I've been trying to email you for some time but the computer wouldn't let me through for some reason - hope we have better luck now. I wanted to tell you some news in the meantime - I was in a serious lab accident here in John’s lab and was quite badly hurt. Before I relate the rest of the tale (it is quite frightening) let me assure you that I am basically OK, I'm not disabled or horribly disfigured or anything.
What happened is a there was an explosion and fire in the lab in which I was actually set on fire and badly burned. Friday afternoon September 11th. This ?#%&* lab technician was working at her bench with a burner going full blast; John and I were standing about 6 feet away. She proceeded to pour from a full one gallon glass bottle of methanol with the mouth of the bottle only a few inches from the flame.

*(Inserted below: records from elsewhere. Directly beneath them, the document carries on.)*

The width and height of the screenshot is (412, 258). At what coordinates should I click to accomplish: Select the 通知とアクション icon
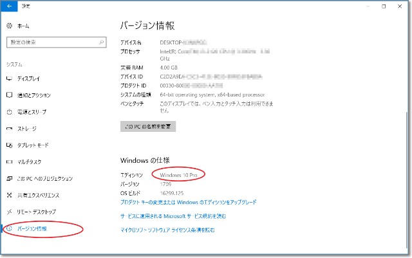[9, 95]
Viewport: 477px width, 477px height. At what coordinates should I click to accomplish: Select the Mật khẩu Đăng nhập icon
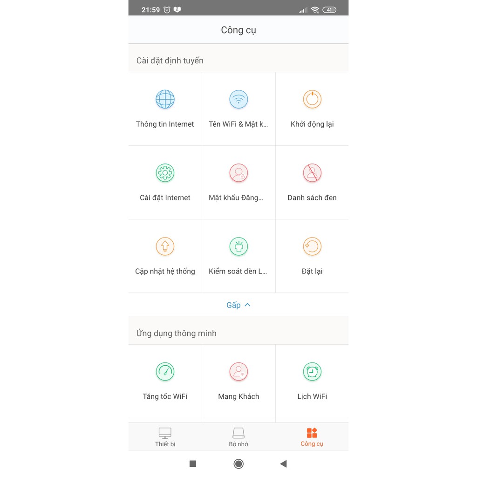tap(239, 173)
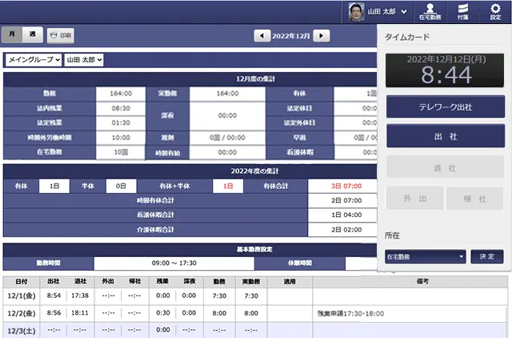The width and height of the screenshot is (512, 338).
Task: Open the メイングループ group dropdown
Action: [34, 60]
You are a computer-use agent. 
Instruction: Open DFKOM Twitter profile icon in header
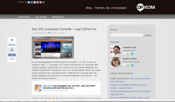pyautogui.click(x=29, y=2)
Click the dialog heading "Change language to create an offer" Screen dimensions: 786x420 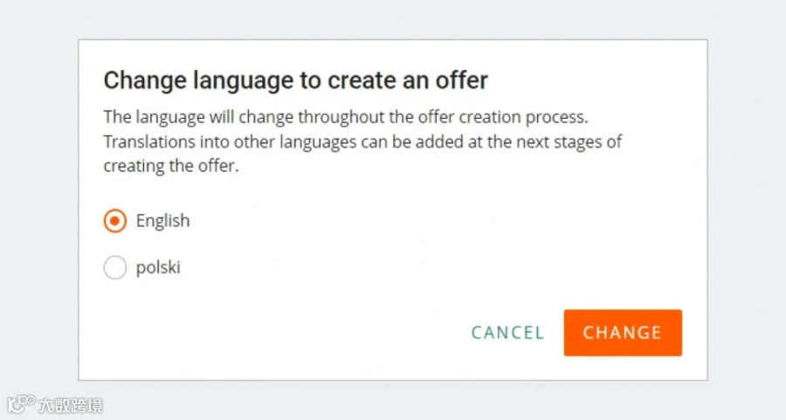[296, 80]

John and I stared in horror at the stupidity of the action; I took a few steps toward her as I told her to stop what she was doing and get the bottle away from the flame ASAP, about to give her the safety lecture of her life.
The whole thing exploded in my face; all I saw was a ball of blue flame as the entire bay was drenched with burning methanol. It was like I was hit by a flamethrower - I looked down and flames were coming from my chest and arms. The whole episode only lasted for 5 or 10 seconds before I got under the emergency shower (thanks to cool thinking by Sam Smith who basically saved my life). I was burned over about 20% of my body surface - a mixture of 1st, 2nd, and 3rd degree burns on my chest, left side, left arm and hand, right forearm, the front of my neck, and the bottom half of my face. The sprinkler system extinguished the rest of the fire. No one else was hurt - the person who was responsible left the next day for another position so I couldn't even have the pleasure of firing her.
I spent 10 days in the Hospital Intensive Care Unit, and had skin graft surgery to repair the worst of the burns. There are whole days of my time in the ICU that I have no recollection of, but what I remember was a nightmare.
But in the end I walked out of the hospital on my own two feet. The good news is the burns to my face and neck were very superficial so they healed up nicely and I'll have no scarring there - with a long sleeved shirt on you'd never know anything had happened to me (in fact I look even better after the accident - the facial burn was like having a chemical face peel, and I lost around 15 pounds in the hospital plus I have a new spiky punk haircut from when the ICU nurse cut away all of my burned hair, so people at first think I went to a spa or something). My chest and left arm are a different story - I'll definitely have some scarring there but its too early to tell what it will look like. Considering how easily I could be dead/blind/horribly disfigured I consider myself very, very lucky indeed. Five weeks after the accident I was back in the lab at work.
So now I preach lab safety to everyone I talk to. Tell your people to be careful with flammable solvents and remember what I learned the hard way - it doesn't matter how careful you are, someone else's stupidity can get you killed.